> WORK TO BE COMPLETED:
The listing below should be written out again word for word, please.
* * *
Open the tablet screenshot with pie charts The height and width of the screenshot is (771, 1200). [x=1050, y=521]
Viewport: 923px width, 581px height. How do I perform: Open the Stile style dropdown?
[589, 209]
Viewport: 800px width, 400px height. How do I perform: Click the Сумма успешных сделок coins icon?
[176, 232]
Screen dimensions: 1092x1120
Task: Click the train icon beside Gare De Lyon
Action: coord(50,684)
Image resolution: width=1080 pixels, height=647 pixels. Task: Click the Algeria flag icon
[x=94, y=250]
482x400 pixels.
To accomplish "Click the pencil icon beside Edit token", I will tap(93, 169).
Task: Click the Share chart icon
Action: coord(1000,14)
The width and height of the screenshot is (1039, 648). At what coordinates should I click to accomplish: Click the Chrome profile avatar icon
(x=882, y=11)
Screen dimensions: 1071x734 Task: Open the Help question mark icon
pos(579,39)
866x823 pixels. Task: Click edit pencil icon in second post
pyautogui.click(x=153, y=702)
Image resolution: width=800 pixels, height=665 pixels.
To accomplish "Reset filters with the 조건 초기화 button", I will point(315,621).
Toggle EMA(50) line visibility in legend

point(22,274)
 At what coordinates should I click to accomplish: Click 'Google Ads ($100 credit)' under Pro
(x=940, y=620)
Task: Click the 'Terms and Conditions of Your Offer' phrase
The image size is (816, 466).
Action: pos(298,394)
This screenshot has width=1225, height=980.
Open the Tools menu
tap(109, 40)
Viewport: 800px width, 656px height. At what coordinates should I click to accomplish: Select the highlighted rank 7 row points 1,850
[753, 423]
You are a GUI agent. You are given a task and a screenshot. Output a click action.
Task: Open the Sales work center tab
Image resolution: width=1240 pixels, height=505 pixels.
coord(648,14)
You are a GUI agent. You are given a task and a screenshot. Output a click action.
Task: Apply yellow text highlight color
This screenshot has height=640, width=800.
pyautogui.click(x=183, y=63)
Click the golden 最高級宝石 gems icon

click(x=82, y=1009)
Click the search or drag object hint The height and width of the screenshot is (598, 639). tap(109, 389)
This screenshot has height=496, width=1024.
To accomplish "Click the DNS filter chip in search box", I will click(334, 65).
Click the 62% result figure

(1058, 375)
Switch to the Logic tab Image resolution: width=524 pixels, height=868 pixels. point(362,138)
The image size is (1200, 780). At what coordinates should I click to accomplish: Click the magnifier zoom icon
* * *
> FINISHED EXERCISE:
Open the tablet screenshot with pie charts The height and width of the screenshot is (771, 1200). [x=1050, y=521]
Viewport: 923px width, 581px height. How do I perform: Open the Stile style dropdown?
[589, 209]
Viewport: 800px width, 400px height. How do I perform: Click the Сумма успешных сделок coins icon?
[176, 232]
Screen dimensions: 1092x1120
Task: Click the train icon beside Gare De Lyon
Action: coord(50,684)
Image resolution: width=1080 pixels, height=647 pixels. Task: Click the Algeria flag icon
[x=94, y=250]
482x400 pixels.
To accomplish "Click the pencil icon beside Edit token", I will tap(93, 169).
Task: Click the Share chart icon
Action: coord(1000,14)
The width and height of the screenshot is (1039, 648). At what coordinates should I click to accomplish: Click the Chrome profile avatar icon
(x=882, y=11)
Screen dimensions: 1071x734 Task: Open the Help question mark icon
pos(579,39)
866x823 pixels. Task: Click edit pencil icon in second post
pyautogui.click(x=153, y=702)
Image resolution: width=800 pixels, height=665 pixels.
To accomplish "Reset filters with the 조건 초기화 button", I will point(315,621).
Toggle EMA(50) line visibility in legend

point(22,274)
 At what coordinates should I click to accomplish: Click 'Google Ads ($100 credit)' under Pro
(x=940, y=620)
Task: Click the 'Terms and Conditions of Your Offer' phrase
The image size is (816, 466).
Action: pos(298,394)
This screenshot has width=1225, height=980.
Open the Tools menu
tap(109, 40)
Viewport: 800px width, 656px height. At what coordinates should I click to accomplish: Select the highlighted rank 7 row points 1,850
[753, 423]
You are a GUI agent. You are given a task and a screenshot. Output a click action.
Task: Open the Sales work center tab
Image resolution: width=1240 pixels, height=505 pixels.
coord(648,14)
You are a GUI agent. You are given a task and a screenshot. Output a click action.
Task: Apply yellow text highlight color
This screenshot has height=640, width=800.
pyautogui.click(x=183, y=63)
Click the golden 最高級宝石 gems icon

click(x=82, y=1009)
Click the search or drag object hint The height and width of the screenshot is (598, 639). tap(109, 389)
This screenshot has height=496, width=1024.
To accomplish "Click the DNS filter chip in search box", I will click(334, 65).
Click the 62% result figure

(1058, 375)
Switch to the Logic tab Image resolution: width=524 pixels, height=868 pixels. point(362,138)
The image size is (1200, 780). At what coordinates should I click to accomplish: Click the magnifier zoom icon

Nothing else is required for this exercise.